Understanding Pre-existing Conditions in International Health Plans
One of the Key Elements of an Insurance Policy is the Definition and Coverage of a Pre-existing Condition
We know that the decision to live outside your home country is not one that you take lightly or without research. Our perspective is that you need all that information you can get as you protect your health.
What is a pre-existing condition?
Every insurance company defines a pre-existing condition a bit differently in their policy wording. Generally it is said to be a condition, illness, injury, or a condition, where you have received advice or sought out counsel, gotten treatment, therapy, taken on a special diet, or have shown symptoms prior to the start date of a policy. The prefix “pre” is the indicator that it began prior to the start date of the policy.
An insurance policy has to bring in enough money to cover the potential expenses/costs that it can incur during your commitment to pay the premiums.
Examples of a pre-existing condition?
If you had back pain prior to the start of the policy, then it would be a pre-existing symptom/condition. Diabetes, depression, sleep apnea, pregnancy, etc. are obvious examples, yet anything you have taken medication for or had symptoms of even if you have not sought treatment has been a pre-existing issue.
What is a lookback period for a pre-existing condition?
It’s often seen as not fair for an insurance company to exclude an issue yet the cost of care would be much higher than the price paid for the policy if the condition were included in most cases so a ‘lookback period’ is the amount of time the policy says it looks historically at your health. For example, if a policy has a two year lookback it says if you have had the condition during the last 24 months then it is an excluded condition but once 24 months of no issue/condition have passed then it is a covered condition.
Do Travel Insurance or an International Health Insurance policy cover pre-existing conditions?
The simple answer is usually not on individual plans, but at times it will to a limited degree (acute onset).
Why would a policy exclude pre-existing conditions?
The likelihood that the cost of care would exceed the cost of the policy is high so the condition is excluded.
What does medical underwriting mean and why does it affect insurability?
The process of gathering your health history, prescriptions taken, treatments and diagnoses received and family history to determine the level of risk and financial commitment that an insurance company is undertaking in caring for you with their policy is called medical underwriting. The results of this data collection and evaluation is what is used for a decision on whether the policy will be standard issue (no exclusions, unless issue later discovered by non-disclosure in the application), if flexible underwriting is utilized for conditional coverage (limitations of coverage) or if no policy is issued (denied coverage). Policies such as the World Explorer travel insurance and Nomad Health Insurance int'l medical insurance plans do not have medical underwriting, but the policy is issued immediately with a two year lookback period.

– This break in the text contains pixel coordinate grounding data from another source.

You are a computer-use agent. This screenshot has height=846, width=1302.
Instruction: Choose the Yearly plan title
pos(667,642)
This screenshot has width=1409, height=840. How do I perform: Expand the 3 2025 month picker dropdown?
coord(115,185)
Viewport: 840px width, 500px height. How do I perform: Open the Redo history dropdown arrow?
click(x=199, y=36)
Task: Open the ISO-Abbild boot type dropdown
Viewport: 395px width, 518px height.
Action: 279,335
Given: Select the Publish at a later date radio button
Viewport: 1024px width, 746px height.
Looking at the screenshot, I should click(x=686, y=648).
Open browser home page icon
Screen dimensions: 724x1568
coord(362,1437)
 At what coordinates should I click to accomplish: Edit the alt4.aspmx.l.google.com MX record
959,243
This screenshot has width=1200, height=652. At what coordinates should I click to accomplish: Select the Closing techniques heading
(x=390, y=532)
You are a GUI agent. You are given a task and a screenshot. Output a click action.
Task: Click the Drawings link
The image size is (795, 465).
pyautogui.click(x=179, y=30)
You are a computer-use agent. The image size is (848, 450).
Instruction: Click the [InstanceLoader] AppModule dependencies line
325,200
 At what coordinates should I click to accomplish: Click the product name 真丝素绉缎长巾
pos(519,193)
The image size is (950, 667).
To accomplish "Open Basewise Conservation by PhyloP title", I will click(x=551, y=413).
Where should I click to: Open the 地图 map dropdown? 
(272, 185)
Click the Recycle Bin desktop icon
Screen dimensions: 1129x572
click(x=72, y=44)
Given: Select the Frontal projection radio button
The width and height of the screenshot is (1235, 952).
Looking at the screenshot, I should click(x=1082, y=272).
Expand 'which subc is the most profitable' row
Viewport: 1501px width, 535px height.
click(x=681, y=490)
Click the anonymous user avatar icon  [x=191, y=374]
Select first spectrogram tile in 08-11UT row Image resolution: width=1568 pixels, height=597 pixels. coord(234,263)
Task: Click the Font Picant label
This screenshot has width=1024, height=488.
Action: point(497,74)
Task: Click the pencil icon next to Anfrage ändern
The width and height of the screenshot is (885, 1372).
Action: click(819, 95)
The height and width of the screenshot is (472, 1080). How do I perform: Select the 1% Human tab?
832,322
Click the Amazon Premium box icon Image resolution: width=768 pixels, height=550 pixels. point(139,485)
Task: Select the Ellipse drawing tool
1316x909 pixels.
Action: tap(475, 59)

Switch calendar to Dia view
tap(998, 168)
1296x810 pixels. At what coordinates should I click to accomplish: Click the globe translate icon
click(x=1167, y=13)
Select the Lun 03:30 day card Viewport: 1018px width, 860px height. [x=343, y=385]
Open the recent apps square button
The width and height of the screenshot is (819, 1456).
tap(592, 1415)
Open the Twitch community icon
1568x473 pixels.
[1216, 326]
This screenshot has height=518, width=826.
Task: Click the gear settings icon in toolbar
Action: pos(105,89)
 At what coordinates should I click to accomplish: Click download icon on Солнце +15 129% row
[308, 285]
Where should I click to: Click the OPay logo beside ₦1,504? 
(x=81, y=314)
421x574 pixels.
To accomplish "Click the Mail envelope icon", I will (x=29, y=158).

What is flexible underwriting for conditional coverage?
If the medical underwriting team determines that they will issue the policy with the condition that a particular issue will be excluded completely or for a period of time then they have utilized some flexibility in the underwriting process. Often an issue such as behavioral health will be excluded for a period of five years when there has been a diagnosis of depression but the health insurance will cover all else.
Is pregnancy considered a pre-existing condition?
In most cases maternity benefits come with a waiting period and pregnancy is considered a pre-existing condition on international health plans and travel insurance policies. Due to the potential for complication and the rising costs of childbirth the waiting period is either 10 months, 12 months, or 24 months so that they have collected enough premium from you to cover the cost of birth.
A condition is being excluded, should I just go without insurance then?
Since we are complex beings with much more to treat than the item that is being excluded it is still vital to get health insurance to transfer the financial risk of the other potential issues that could arise from accident or illness during the coverage period.
What is an acute onset of a pre-existing condition?
A sudden and unexpected outbreak or recurrence of a pre-existing condition which occurs: (1) spontaneously and without advance warning in the form of physician recommendations or symptoms, is of short duration, is rapidly progressive, and requires emergency medical care; and (2) after the policy start date; and (3) before the age indicated in policy summary. Treatment by a physician must be obtained within the twenty-four (24) hours beginning on the date and at the time of the sudden and unexpected outbreak or recurrence by some travel insurance policies and limited benefits are included at times, such as with the World Explorer plans from Insured Nomads.
Do Group Plans have Pre-Existing Condition Exclusions?
At times, a group policy will have a two year exclusion of pre-existing conditions or will be priced so that pre-existing conditions are covered when the group plan is designed.